DATA FOR REVIEW:
-- Opening Marker --

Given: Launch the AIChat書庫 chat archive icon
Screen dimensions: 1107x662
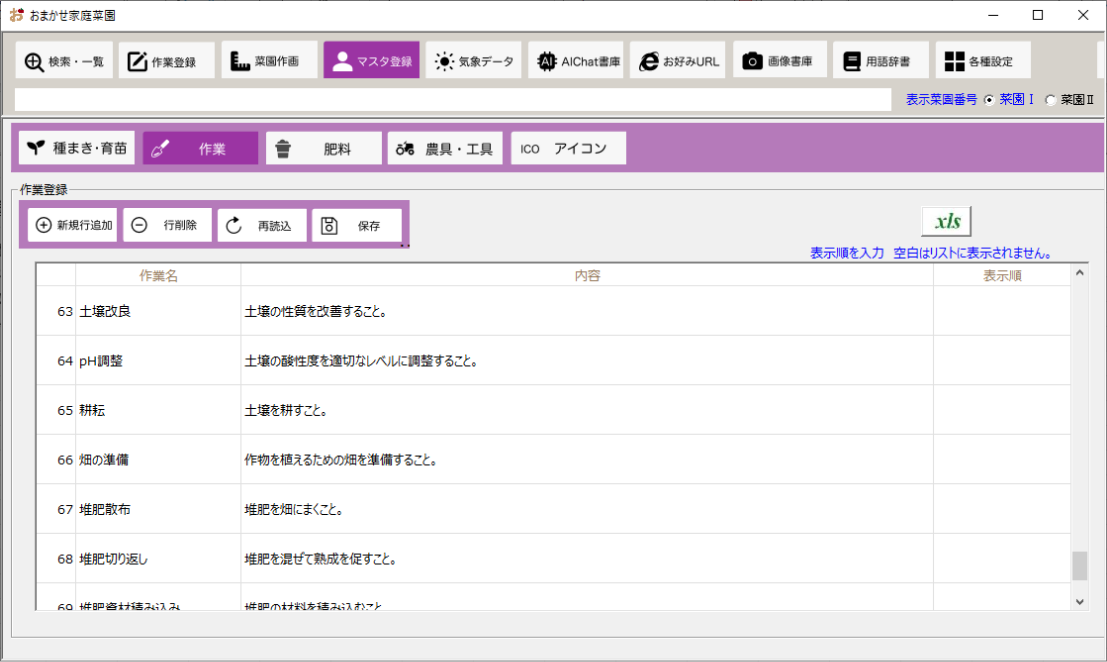Looking at the screenshot, I should (x=575, y=60).

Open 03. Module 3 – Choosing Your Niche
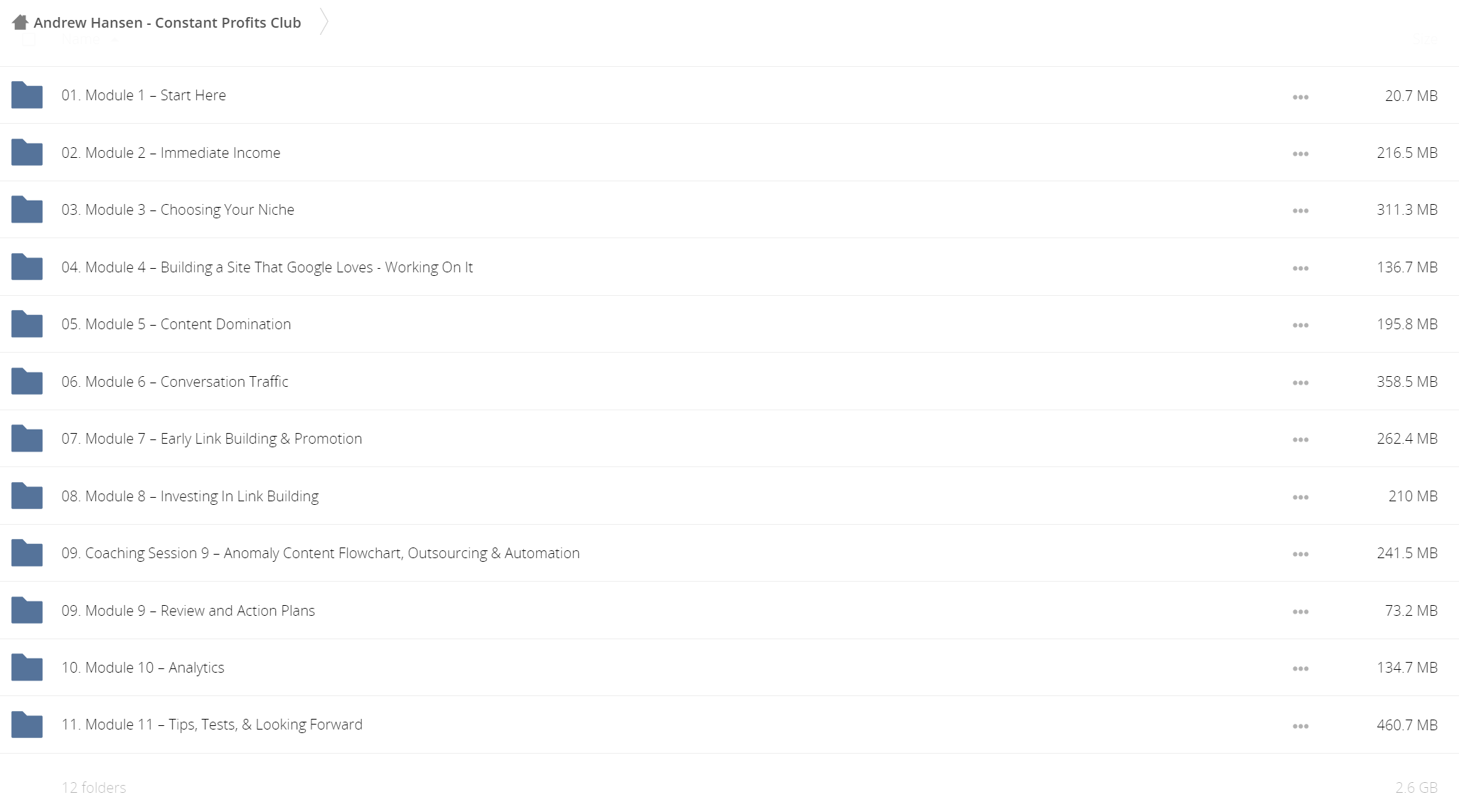tap(178, 210)
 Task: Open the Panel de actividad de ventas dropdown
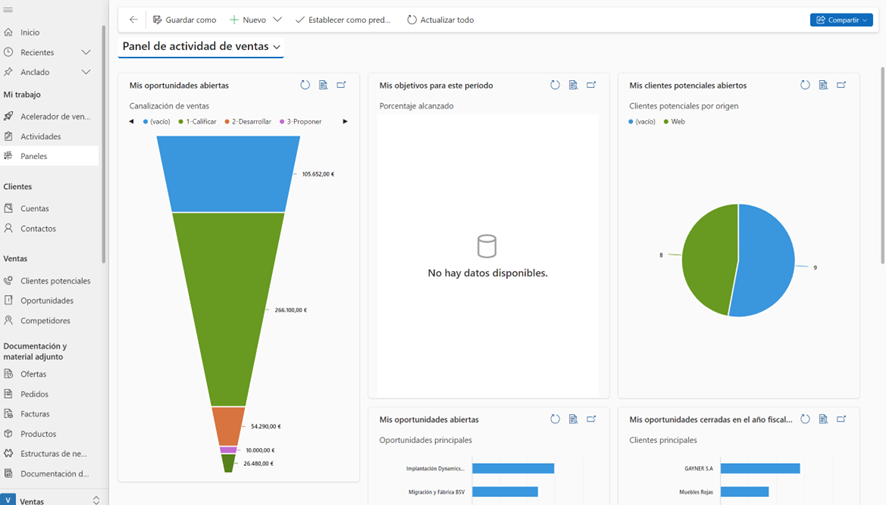[276, 47]
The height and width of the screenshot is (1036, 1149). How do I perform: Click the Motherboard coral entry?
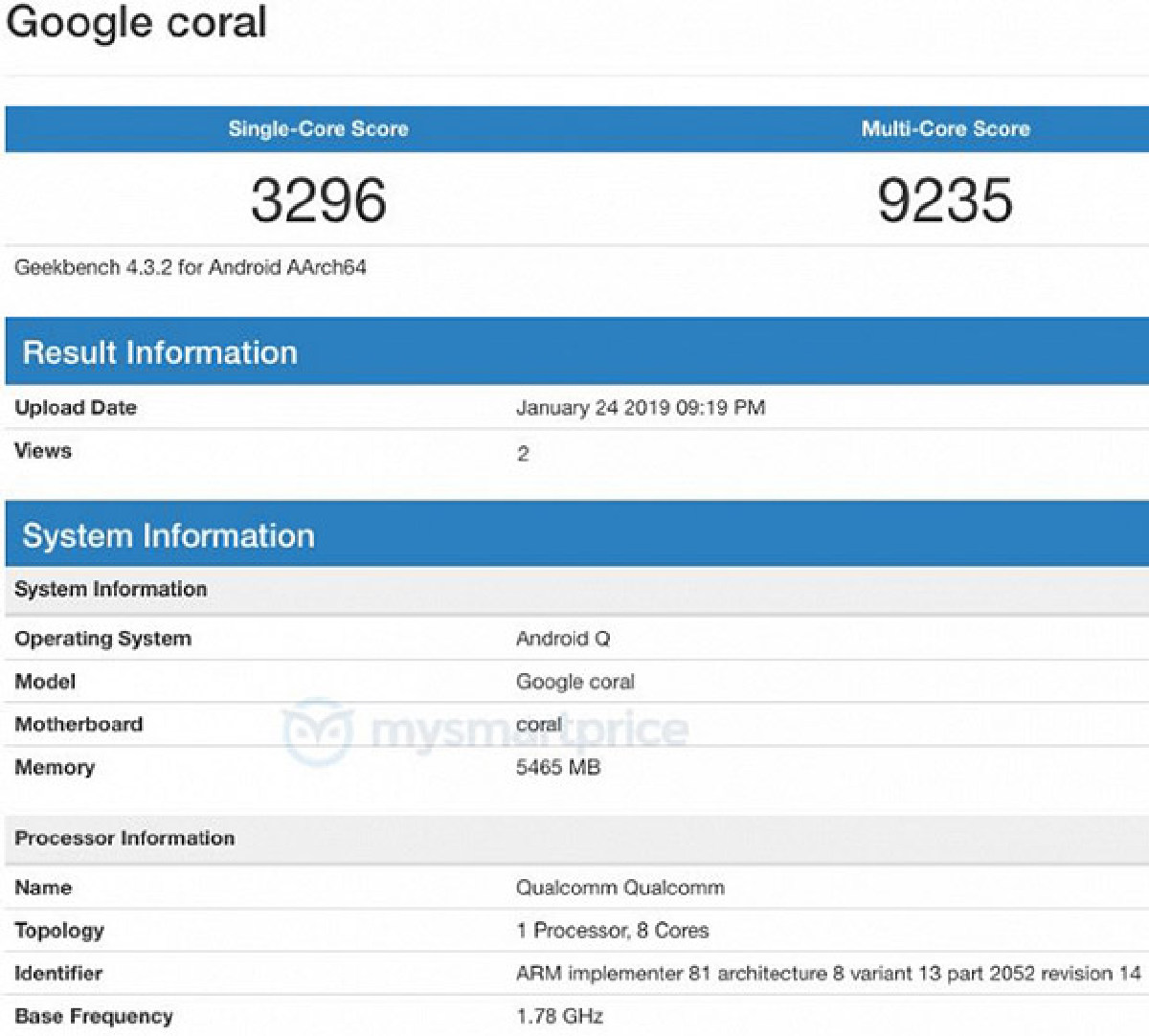[542, 724]
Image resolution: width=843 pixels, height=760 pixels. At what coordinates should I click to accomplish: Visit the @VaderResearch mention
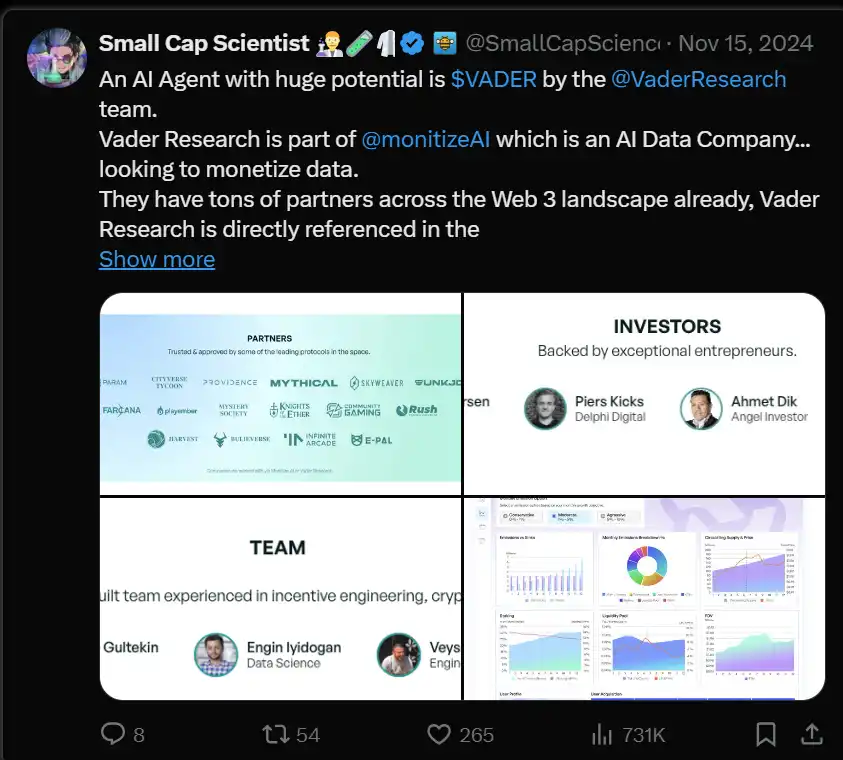(x=698, y=80)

-- Closing Marker --

EXERCISE:
Lines from the one holding "Open 03. Module 3 – Choosing Your Niche" down to the last line of the entries above must be retyped exactly, inclusive of both, with no pictures and nothing else.

RESULT OF THE TASK:
Open 03. Module 3 – Choosing Your Niche
tap(178, 210)
 Task: Open the Panel de actividad de ventas dropdown
[276, 47]
The height and width of the screenshot is (1036, 1149). How do I perform: Click the Motherboard coral entry?
[542, 724]
Image resolution: width=843 pixels, height=760 pixels. At what coordinates should I click to accomplish: Visit the @VaderResearch mention
(x=698, y=80)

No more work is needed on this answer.